• WHAT THE TASK REQUIRES: Having found the line containing "Cookie Policy (307, 472)" in the data below, reproduce that line and each one after it to the end, exactly, and include nothing else.
SUPPLIED MATERIAL: Begin
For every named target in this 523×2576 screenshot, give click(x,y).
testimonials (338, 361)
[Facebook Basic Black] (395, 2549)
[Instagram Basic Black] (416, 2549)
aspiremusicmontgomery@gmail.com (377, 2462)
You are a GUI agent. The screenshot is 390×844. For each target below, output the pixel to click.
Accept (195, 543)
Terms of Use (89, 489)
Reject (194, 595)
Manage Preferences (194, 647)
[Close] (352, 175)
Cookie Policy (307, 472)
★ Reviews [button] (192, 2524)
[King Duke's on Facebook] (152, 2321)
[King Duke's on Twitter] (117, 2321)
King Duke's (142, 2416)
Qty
SUPPLIED MATERIAL: End
• COMPLETED TASK:
Cookie Policy (307, 472)
★ Reviews [button] (192, 2524)
[King Duke's on Facebook] (152, 2321)
[King Duke's on Twitter] (117, 2321)
King Duke's (142, 2416)
Qty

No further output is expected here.